Los artistas líricos, aunque disfrutan de su profesión, son por lo general bastante sufridores, pues la carrera les lleva de un lado a otro, sin oportunidad de echar raíces, o conocer las ciudades en las que trabajan, y apenas van del hotel al teatro y paran para comer. Entendiendo esta particularidad, durante años y de motu propio, he intentando hacerles más llevadera la estancia, mostrándoles, en sus ratos libres, la belleza y el encanto de nuestra isla. La Cruz del Carmen, Pico del Inglés, el Sauzal, las Cañadas y el Teide, mucho norte y algo de sur, han sido las paradas habituales en las excursiones. De alguna manera he contribuido a que estas personas volvieran de vacaciones con sus familias, y no cabe duda que una persona agradecida, es el mayor reclamo turístico para la Isla. Este es el caso de hoy que tiene por protagonista a uno de los grandes barítonos entre la década de los 60 y los 90 del siglo pasado.

Matteo Manuguerra, de origen francés, nacido en Túnez y emigrado a Argentina, comenzó a estudiar canto en el Conservatorio de Música de Buenos Aires con el profesor Umberto Landi, a una edad muy tardía, 35 años tenía. Hizo su debut con un Réquiem de Mozart y en 1961 regresó a Francia, instalándose en Lyon para continuar su preparación. En muy poco tiempo recorrió las principales ciudades de su país y los más importantes teatros, recalando en la renombrada Ópera de París, donde se consagró. Trabajo entonces en Europa, y posteriormente dio el salto a América, triunfando apoteósicamente en el Metropolitano y otras ciudades estadounidenses, Chicago, Dallas, San Francisco, Seattle...

Barítono de voz suave, pastosa, pero con gran flexibilidad, se convirtió en un gran intérprete verdiano. Cantó y grabó a la lado de los principales tenores de la época, Corelli, Bergonzi, Lima, Domingo, Pavarotti, Kraus... y desarrolló repertorio de Verdi, Puccinni, Donizetti, ó Bellinni, al lado de los más afamados directores y en los principales teatros del mundo. Era simpático, algo guasón, campechano y muy cercano. Poliglota, hablaba con facilidad varios idiomas, y tenía un acento muy particular por su estancia en Argentina, español afrancesado. Estuvo en las Islas en varias ocasiones, en Tenerife tres o cuatro veces. En una de ellas, durante un ensayo por la mañana en el Guimerá, me acerqué a saludar a la compañía, primero a las señoras, y después me topé con el tenor José Sempere, entonces escuché de fondo una voz enorme que gritando me dijo: ¡Aquí se saluda a todo el mundo menos al calvo de Matteo!

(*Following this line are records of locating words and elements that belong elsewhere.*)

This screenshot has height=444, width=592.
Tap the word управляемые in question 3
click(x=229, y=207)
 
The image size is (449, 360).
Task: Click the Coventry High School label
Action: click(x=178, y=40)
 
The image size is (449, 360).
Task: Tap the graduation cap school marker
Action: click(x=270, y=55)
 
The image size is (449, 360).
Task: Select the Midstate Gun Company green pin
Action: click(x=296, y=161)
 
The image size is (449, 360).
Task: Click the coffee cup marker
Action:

Entre las risas de la gente le di un gran abrazo.

En otra ocasión vino de vacaciones al Puerto de la Cruz con un grupo de familiares y amigos. Se personó en mi empresa a saludarme, y me ofrecí a llevarlo de paseo por algunos de mis rincones favoritos. Conoció la Cruz del Carmen y el Pico del Inglés, y picamos en casa "Domingo" unas sabrosas garbanzas con l/2 jarra de vino. Seguimos de excursión a La Orotava, y era en fechas cercanas al Corpus, por lo que se quedó maravillado del trabajo de los artesanos en la gran alfombra central de la plaza del ayuntamiento. Comimos en Las Merejas y continuamos ruta hasta Icod. De regreso al atardecer paramos en el Puerto de la Cruz, y lo llevé al Café de Paris, donde nos tomamos unas copas, y se despidió agradecido y feliz por el buen rato que pasamos.

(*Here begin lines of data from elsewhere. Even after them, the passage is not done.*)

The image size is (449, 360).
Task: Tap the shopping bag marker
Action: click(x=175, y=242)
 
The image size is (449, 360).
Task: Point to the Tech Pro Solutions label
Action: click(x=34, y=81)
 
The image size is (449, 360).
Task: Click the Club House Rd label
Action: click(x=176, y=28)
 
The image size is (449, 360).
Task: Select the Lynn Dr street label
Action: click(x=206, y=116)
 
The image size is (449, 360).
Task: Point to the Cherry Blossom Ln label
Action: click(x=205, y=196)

Era todo un personaje. En una Tosca que cantó en Las Palmas, interpretando el segundo acto, en el que un Scarpia enfervorizado cae muerto de una puñalada de la soprano, se le desprendió la peluca. Al bajar el telón, se quedó por fuera, y el sacó la mano despacito por debajo del cortinaje y la arrastró para dentro. En los saludos, salió a escena zarandeando la peluca con la mano, revelando su calva, y demostrando sus tablas en el escenario.

Falleció repentinamente de un ataque cardiaco en Montpelier en 1998, con 74 años, y aún en activo. Fue un buen amigo, sincero y trabajador. Su seguridad era una garantía en cualquier representación. La vida le dio muchas cosas buenas, y espero que una de ellas fuera conocer nuestra tierra.